The instant case is distinguishable from Henning. On September 6, 1990, the Second Injury Fund acknowledged by letter that Mr. Lambert appeared to be entitled to permanent and total disability or a reasonable settlement of his claim. Special Funds Administrator Judy Jolley asserted that a settlement might better serve Mr. Lambert’s needs due to a possible Social Security offset. It was Lambert’s attorney who opened settlement negotiations the following month by requesting $60,000 plus attorney’s fees. The Second Injury Fund counter-offered to pay $30,000, and Lambert then stated he would accept $50,000. After Lambert requested a hearing, the Second Injury Fund acknowledged *123permanent and total disability. Ms. Jolley testified that the only reason this was not formally acknowledged earlier is because settlement negotiations were still pending.

It is clear from the above facts that the Second Injury Fund never intended to dispute the ultimate claim as was done in Henning. Mr. Lambert contends that the $30,000 settlement offer was so low that one should infer that the claim of total disability was being controverted. However, he would have settled for $50,000 and some offset questions existed. We agree with the Commission’s assertion that such settlement negotiations should be encouraged to avoid needless litigation. When a settlement was not reached, Lambert requested a hearing. The Second Injury Fund immediately acknowledged the claim. We conclude that there is substantial evidence to support the Commission’s finding that the Second Injury Fund did not controvert Lambert’s claim.
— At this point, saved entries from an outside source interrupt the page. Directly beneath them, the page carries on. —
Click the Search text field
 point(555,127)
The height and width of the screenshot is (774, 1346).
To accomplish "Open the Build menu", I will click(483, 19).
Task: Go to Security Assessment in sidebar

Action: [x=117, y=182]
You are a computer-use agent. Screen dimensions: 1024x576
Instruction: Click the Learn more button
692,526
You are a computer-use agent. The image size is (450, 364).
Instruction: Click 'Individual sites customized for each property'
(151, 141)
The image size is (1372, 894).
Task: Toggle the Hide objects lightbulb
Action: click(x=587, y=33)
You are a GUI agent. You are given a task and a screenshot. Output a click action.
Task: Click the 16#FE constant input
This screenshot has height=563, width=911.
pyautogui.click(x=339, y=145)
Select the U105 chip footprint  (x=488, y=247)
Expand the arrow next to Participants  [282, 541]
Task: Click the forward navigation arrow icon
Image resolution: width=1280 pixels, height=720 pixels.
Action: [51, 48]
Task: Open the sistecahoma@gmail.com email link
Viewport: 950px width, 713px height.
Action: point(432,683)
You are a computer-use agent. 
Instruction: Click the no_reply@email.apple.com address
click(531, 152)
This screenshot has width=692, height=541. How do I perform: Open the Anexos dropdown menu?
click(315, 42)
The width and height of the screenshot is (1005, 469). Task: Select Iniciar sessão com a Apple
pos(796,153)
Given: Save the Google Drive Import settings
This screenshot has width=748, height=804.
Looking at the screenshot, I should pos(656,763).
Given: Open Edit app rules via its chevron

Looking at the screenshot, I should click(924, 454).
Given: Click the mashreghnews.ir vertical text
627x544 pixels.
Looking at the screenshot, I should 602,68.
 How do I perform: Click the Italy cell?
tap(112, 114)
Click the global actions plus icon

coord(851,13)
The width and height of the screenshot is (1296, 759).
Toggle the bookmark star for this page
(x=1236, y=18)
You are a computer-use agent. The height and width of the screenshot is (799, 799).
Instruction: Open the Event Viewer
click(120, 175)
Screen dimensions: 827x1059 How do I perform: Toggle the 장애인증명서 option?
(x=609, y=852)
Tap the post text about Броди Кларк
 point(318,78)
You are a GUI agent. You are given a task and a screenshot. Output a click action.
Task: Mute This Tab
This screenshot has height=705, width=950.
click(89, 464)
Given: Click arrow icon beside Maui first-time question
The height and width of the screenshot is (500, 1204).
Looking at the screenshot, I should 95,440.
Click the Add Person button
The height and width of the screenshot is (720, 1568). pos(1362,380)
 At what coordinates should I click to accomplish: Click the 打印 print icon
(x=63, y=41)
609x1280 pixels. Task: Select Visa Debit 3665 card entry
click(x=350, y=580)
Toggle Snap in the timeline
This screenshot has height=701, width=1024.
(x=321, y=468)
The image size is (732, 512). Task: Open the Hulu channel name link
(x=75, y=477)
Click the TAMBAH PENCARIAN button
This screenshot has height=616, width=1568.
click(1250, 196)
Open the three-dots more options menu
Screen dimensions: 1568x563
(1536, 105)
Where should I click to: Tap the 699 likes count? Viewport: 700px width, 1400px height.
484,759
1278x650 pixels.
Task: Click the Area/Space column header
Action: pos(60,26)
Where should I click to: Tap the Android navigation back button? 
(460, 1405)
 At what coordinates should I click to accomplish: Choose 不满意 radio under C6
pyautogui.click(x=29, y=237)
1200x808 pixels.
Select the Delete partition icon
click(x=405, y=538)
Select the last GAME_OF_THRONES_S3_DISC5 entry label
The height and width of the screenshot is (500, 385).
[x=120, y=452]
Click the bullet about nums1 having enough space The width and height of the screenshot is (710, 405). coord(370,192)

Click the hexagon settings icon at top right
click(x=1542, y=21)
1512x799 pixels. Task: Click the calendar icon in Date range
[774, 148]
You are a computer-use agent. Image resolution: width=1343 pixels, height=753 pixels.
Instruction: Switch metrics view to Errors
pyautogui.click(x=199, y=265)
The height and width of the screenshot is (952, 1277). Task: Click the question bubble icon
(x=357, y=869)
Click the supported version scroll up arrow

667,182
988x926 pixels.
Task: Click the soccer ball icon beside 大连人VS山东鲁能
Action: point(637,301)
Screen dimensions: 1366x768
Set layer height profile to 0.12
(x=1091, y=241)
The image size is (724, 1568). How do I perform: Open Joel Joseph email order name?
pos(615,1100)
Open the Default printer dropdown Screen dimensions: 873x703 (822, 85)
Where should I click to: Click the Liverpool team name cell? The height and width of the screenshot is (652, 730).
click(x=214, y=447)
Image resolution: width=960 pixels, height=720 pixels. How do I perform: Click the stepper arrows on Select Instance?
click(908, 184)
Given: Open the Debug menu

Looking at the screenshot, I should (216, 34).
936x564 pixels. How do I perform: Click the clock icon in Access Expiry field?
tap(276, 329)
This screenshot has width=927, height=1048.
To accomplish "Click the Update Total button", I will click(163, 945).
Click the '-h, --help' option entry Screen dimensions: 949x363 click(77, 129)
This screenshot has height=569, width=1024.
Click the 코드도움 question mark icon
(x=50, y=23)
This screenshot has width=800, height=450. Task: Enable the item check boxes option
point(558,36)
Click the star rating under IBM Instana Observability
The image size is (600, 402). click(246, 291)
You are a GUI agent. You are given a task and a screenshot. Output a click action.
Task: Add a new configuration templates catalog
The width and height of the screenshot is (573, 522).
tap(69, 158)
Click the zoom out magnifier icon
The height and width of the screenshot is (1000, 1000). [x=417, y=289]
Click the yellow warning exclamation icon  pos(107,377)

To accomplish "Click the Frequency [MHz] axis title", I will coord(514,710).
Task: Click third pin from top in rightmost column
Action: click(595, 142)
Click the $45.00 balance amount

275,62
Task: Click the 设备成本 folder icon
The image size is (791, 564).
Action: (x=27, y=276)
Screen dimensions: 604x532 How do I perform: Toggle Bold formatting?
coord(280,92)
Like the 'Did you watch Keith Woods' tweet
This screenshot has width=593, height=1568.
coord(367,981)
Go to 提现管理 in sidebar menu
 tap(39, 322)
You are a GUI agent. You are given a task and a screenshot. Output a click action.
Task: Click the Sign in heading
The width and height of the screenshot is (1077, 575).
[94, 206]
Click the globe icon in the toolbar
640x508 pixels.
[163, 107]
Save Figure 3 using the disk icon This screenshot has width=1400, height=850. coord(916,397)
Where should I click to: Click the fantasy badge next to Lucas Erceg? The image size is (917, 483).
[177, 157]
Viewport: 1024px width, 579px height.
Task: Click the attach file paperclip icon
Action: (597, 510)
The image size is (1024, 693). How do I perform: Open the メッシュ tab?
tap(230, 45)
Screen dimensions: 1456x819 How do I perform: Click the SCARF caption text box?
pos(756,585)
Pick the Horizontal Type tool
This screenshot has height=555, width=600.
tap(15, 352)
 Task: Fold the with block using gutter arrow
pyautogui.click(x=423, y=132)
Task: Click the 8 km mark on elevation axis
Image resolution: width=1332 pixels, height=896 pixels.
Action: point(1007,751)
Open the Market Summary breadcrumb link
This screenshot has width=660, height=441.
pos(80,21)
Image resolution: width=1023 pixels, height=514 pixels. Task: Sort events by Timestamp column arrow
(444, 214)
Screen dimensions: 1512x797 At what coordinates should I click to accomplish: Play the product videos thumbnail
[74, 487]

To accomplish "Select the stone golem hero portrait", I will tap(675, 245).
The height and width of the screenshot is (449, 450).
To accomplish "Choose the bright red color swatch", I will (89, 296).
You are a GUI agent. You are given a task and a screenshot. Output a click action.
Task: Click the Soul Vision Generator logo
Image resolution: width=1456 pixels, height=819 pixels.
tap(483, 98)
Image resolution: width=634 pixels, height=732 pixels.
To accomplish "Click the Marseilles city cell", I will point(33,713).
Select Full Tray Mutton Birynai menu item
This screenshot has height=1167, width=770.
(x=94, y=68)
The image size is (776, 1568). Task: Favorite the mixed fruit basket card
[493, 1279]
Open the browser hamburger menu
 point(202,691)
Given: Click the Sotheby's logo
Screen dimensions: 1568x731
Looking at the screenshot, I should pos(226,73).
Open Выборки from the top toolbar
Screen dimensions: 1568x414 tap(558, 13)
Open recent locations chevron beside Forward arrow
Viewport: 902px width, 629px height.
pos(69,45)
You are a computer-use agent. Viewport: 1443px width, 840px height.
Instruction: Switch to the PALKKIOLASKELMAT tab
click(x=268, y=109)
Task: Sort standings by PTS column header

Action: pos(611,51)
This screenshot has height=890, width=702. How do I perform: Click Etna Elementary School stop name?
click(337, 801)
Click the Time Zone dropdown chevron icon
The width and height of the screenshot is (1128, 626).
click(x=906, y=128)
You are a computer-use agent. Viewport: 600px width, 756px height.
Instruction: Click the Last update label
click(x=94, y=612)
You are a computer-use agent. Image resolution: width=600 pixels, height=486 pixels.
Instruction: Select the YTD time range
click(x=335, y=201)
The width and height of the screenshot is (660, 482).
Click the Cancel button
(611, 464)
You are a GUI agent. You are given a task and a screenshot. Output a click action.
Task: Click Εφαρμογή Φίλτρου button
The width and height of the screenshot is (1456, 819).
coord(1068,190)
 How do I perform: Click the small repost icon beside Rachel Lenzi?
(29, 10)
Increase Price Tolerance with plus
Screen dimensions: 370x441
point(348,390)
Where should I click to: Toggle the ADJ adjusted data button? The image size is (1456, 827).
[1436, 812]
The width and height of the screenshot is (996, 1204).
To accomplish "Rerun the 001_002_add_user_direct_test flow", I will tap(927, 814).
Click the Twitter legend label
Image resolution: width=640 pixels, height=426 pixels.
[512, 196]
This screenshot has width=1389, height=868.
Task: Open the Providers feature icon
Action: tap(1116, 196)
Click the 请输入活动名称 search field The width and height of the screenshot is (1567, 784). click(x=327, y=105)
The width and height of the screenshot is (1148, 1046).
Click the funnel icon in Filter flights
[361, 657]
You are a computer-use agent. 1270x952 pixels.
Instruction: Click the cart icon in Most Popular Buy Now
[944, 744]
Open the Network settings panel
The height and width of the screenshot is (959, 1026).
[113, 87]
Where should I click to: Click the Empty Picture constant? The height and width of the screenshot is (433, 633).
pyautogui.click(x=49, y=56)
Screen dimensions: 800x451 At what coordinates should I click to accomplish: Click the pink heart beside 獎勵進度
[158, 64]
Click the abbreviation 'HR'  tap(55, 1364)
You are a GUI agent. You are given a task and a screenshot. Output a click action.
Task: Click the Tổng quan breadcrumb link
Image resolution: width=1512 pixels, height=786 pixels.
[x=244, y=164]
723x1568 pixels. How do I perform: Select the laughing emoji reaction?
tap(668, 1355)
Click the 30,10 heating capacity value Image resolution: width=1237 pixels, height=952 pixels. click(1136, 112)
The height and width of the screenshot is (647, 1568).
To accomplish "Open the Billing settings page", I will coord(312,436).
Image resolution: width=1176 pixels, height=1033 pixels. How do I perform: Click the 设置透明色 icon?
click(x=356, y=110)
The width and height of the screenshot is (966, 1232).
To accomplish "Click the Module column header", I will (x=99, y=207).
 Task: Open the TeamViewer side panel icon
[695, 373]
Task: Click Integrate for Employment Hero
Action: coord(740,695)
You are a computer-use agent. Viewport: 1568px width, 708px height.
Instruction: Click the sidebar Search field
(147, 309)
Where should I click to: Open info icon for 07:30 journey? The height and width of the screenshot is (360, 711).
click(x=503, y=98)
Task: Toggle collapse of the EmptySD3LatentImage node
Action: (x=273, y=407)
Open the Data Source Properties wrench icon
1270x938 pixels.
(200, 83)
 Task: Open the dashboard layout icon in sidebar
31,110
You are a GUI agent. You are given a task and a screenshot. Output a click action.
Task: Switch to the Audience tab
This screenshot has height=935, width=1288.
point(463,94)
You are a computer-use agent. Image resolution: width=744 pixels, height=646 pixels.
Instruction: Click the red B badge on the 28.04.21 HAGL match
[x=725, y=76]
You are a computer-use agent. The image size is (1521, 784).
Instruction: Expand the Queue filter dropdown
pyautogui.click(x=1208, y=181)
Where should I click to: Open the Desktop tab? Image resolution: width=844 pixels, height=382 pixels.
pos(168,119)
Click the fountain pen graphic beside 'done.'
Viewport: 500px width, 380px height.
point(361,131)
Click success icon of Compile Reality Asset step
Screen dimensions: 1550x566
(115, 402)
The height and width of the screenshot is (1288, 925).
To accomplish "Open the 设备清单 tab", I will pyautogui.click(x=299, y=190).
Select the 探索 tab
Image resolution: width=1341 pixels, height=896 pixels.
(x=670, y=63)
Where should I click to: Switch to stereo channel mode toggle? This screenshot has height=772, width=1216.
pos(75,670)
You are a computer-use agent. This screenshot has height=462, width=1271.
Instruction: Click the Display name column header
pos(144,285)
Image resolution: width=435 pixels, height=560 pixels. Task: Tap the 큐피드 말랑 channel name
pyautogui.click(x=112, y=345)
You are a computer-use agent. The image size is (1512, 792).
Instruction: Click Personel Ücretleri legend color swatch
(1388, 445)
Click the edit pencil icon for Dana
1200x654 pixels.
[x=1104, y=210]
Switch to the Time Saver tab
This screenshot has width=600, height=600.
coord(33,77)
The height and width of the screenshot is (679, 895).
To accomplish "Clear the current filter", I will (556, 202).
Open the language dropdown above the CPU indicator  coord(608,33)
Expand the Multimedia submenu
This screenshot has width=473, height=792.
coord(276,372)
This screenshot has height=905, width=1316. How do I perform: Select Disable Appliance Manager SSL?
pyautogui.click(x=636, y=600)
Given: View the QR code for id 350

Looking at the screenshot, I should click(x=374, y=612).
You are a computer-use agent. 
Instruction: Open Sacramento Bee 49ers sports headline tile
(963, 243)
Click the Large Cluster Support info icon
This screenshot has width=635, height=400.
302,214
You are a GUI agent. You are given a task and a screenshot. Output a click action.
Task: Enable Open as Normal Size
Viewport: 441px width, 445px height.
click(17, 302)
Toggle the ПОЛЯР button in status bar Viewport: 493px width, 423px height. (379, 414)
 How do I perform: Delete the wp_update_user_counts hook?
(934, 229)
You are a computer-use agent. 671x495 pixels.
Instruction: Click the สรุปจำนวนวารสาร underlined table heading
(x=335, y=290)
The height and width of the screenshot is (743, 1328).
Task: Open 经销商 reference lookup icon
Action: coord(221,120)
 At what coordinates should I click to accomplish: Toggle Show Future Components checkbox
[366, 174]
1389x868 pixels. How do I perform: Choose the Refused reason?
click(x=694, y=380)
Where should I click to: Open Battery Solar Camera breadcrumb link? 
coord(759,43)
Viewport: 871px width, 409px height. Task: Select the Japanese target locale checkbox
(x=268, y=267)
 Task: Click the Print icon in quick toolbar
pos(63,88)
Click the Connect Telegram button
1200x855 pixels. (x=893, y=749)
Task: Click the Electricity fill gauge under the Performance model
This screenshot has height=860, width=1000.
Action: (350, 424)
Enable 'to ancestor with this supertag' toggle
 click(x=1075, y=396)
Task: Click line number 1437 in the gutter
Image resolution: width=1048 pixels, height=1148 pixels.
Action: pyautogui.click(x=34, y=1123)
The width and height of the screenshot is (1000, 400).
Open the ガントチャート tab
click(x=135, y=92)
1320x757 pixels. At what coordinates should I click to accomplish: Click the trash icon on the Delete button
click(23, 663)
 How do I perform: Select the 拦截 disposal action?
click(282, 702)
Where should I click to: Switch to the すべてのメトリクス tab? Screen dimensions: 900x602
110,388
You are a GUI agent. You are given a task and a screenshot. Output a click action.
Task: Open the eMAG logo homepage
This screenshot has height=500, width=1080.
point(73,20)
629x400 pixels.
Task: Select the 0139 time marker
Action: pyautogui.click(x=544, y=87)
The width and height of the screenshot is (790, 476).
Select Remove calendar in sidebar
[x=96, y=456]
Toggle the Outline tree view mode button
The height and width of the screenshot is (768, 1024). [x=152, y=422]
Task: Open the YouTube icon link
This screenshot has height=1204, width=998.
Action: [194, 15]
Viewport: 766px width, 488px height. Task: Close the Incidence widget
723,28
Alternatively, Mr. Lambert argues that if the Second Injury Fund is not liable for attorney’s fees, then Baldor Electric should be held liable for such fees. Baldor Electric had previously controverted temporary benefits and was ordered to pay attorney’s fees. Lambert now contends that because Baldor Electric controverted disability at a prior hearing such controversion should extend to any disability benefits awarded at any subsequent hearing. This argument is without merit because Baldor Electric did not controvert Lambert’s claim for permanent benefits. While Baldor Electric disputed a claim for temporary benefits at an earlier hearing, to impose perpetual attorney’s fees for any subsequent award of benefits at any later hearing would be contrary to the purposes of the statute that provides for such attorney’s fees. At the August 5, 1991 hearing Baldor Electric did not controvert Lambert’s claim. Therefore, Baldor Electric is not liable for his attorney’s fees for recovering the benefits awarded at that hearing.

For the above reasons, we affirm.

Jennings, C.J., and Rogers, J. agree.